The median age was 61 years (62 years for participants with AA and 64 for those with CRC). The PPV for detection of advanced neoplasia was 24.5%, substantially higher in men than women (30.7% vs 17.7%), and it increased with age. It also fell at all screening episodes after the first. Subsequent screening episodes were associated with an increased RR for proximal AA (RR 1.13, 95% CI 1.16-1.20). Advancing age (RR 1.28, 95% CI 1.19-1.39 for every 10-year increase in age), female gender (RR 1.31, 95% CI 1.19-1.44), and subsequent screening (RR 1.15, 95% CI 1.04-1.27) were significantly and independently associated with detection of proximal adenocarcinoma. The latter was also detected at an advanced stage more often (RR, 1.24, 95% CI: 1.09-1.42). Early stages of invasive adenocarcinoma (stages I and II) was more likely to be detected in a subsequent than an initial screening (RR 1.07, 95% CI 1.01-1.13).

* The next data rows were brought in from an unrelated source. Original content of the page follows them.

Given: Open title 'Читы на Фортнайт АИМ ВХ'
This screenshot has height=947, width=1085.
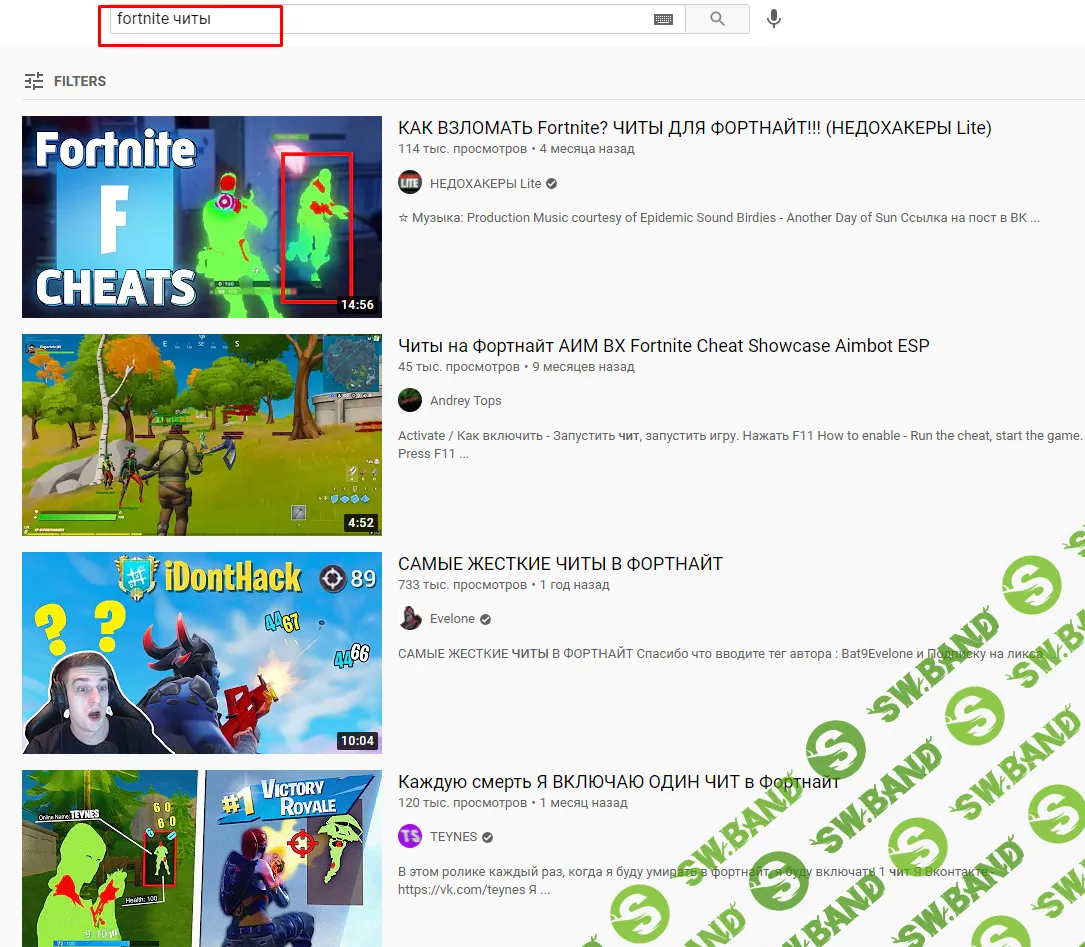Looking at the screenshot, I should (663, 346).
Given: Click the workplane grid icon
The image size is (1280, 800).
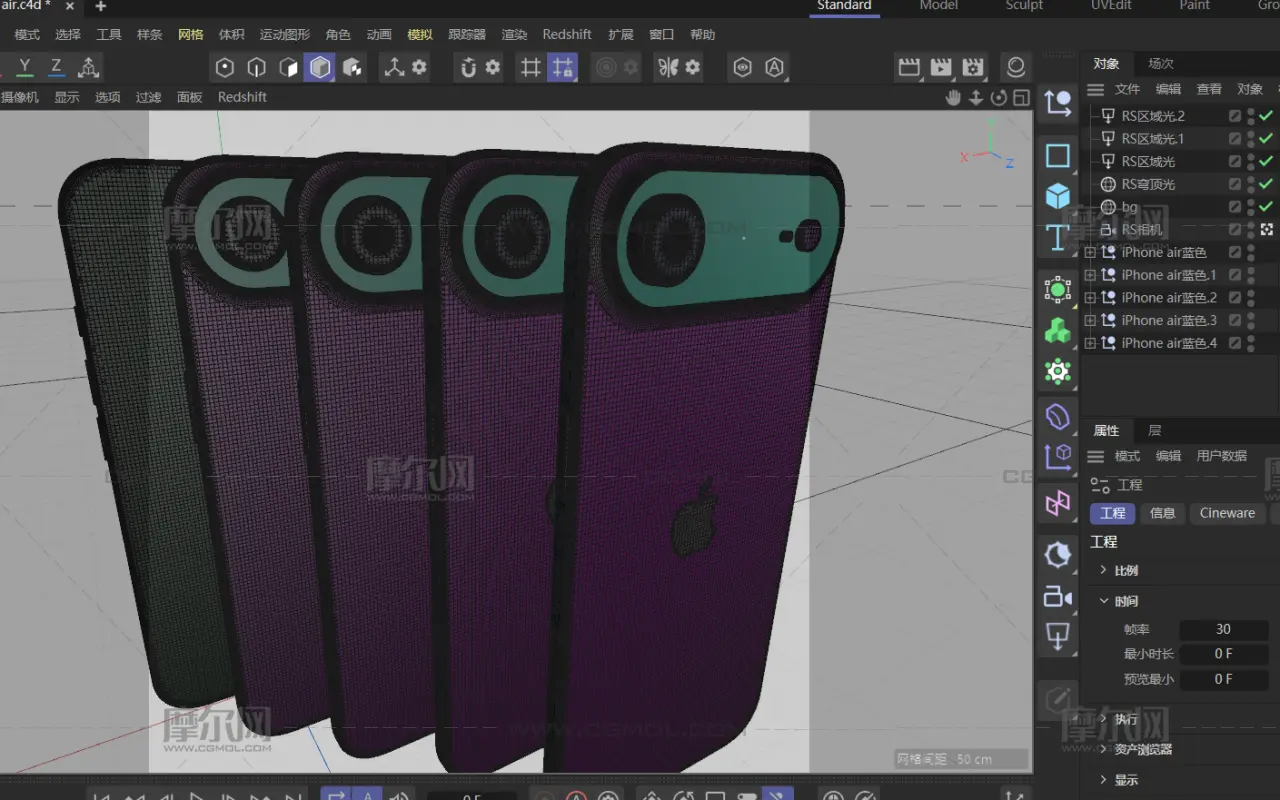Looking at the screenshot, I should point(531,67).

This study found that subsequent screening episodes using g-FOBT were associated with an increase in the detection rate of proximal AA and CRC, especially among women. The more frequent detection of proximal invasive adenocarcinoma at an advanced stage in subsequent screenings suggests that some of these tumors may well not be real incident lesions, but are likely to include lesions that were missed on the previous screens. Although modest, the increase in the rate of detection of invasive adenocarcinoma at early (and more curable) stages from the first to subsequent screenings, together with this potential for missed diagnoses on initial screening and the increased detection rate for proximal or rectal AA in subsequent screening episodes, underlines the need to reinforce the population's awareness of the importance of regular consistent screening, after negative results.

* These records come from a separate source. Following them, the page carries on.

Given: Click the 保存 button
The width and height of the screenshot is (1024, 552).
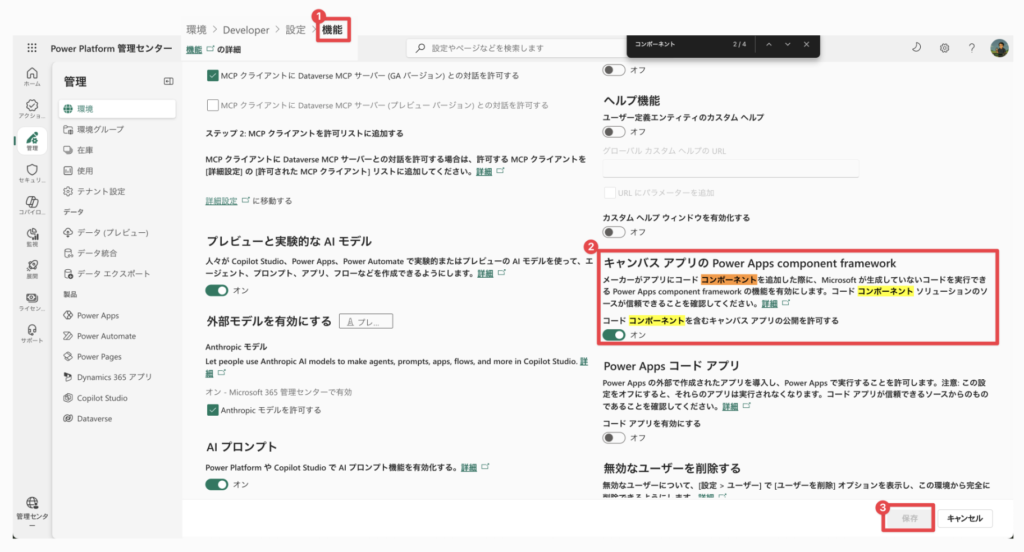Looking at the screenshot, I should pyautogui.click(x=909, y=518).
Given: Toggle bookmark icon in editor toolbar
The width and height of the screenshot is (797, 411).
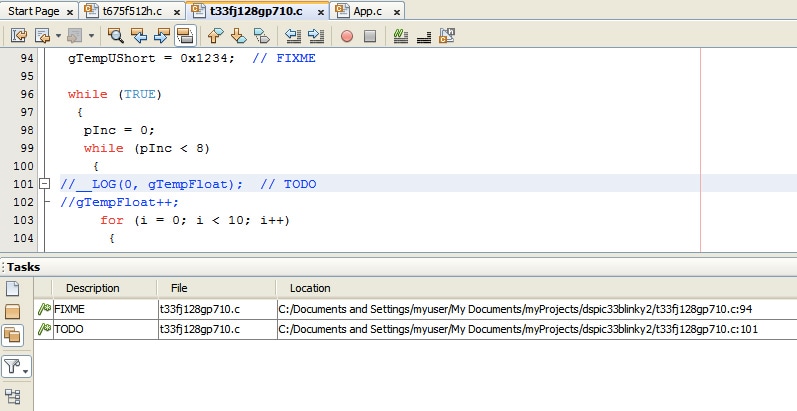Looking at the screenshot, I should tap(262, 36).
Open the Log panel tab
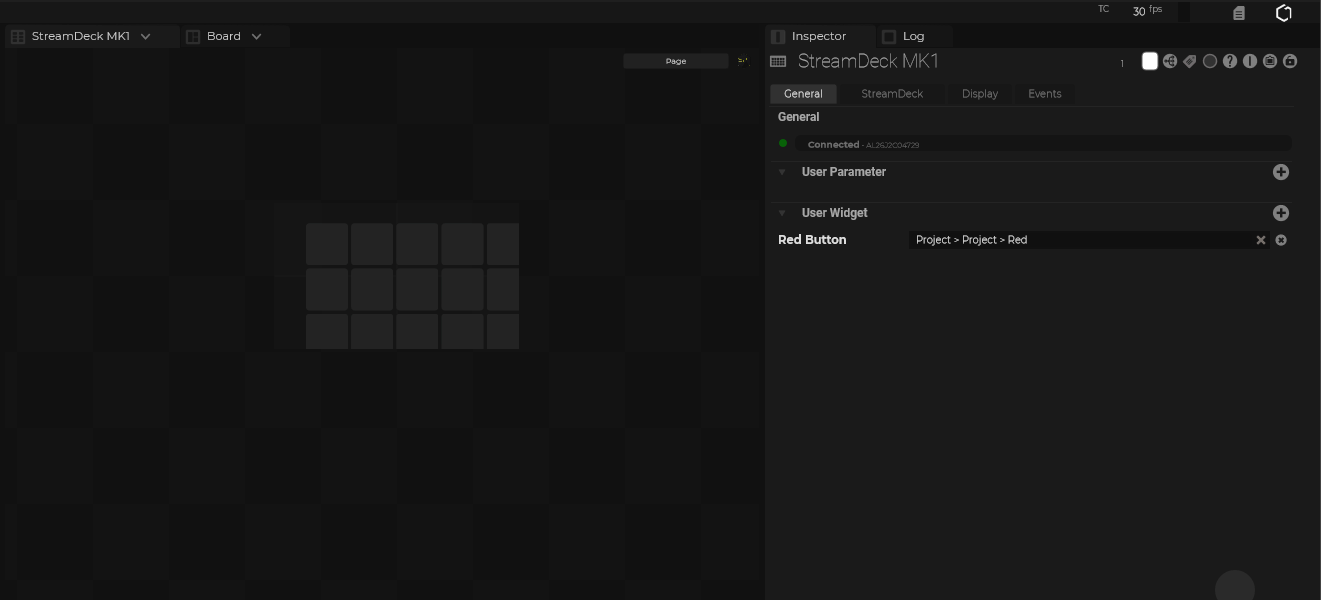The height and width of the screenshot is (600, 1321). coord(913,36)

晚期结直肠肿瘤的解剖分布对于选择筛查策略和治疗方案愈发重要。我们试图评估重复筛查对晚期结直肠肿瘤(高级别腺瘤,AA,和结直肠癌,CRC)阳性预测值(PPV)的影响,以及其在平均风险成年人中根据解剖亚部位分布的情况。
该研究纳入了98031名年龄在50 - 74岁之间的男性和女性,他们在2010年和2011年粪便免疫化学试验(g - FOBT)呈阳性,并接受了全结肠镜检查。使用对数二项模型确定检测AA和CRC的PPV以及相对风险,并根据筛查史估计解剖亚部位的分布。
中位年龄为61岁(AA参与者为62岁,CRC参与者为64岁)。检测晚期肿瘤的PPV为24.5%,男性显著高于女性(30.7%对17.7%),且随年龄增加。在首次筛查后的所有筛查阶段PPV均下降。随后的筛查阶段与近端AA的风险增加相关(风险比RR 1.13,95%置信区间CI 1.16 - 1.20)。年龄增长(每增加10岁RR 1.28,95% CI 1.19 - 1.39)、女性性别(RR 1.31,95% CI 1.19 - 1.44)以及随后的筛查(RR 1.15,95% CI 1.04 - 1.27)与近端腺癌的检测显著且独立相关。后者在晚期也更常被检测到(RR,1.24,95% CI:1.09 - 1.42)。浸润性腺癌的早期阶段(I期和II期)在后续筛查中比初次筛查更易被检测到(RR 1.07,95% CI 1.01 - 1.13)。
本研究发现,使用g - FOBT进行后续筛查与近端AA和CRC的检出率增加相关,尤其是在女性中。在后续筛查中更频繁地检测到晚期近端浸润性腺癌表明,这些肿瘤中的一些很可能并非真正的新发病变,而是可能包括先前筛查中漏诊的病变。尽管增幅不大,但从初次筛查到后续筛查,早期(且更可治愈)阶段浸润性腺癌的检出率有所增加,同时初次筛查存在漏诊的可能性,以及后续筛查中近端或直肠AA的检出率增加,都强调了有必要加强民众对阴性结果后定期持续筛查重要性的认识。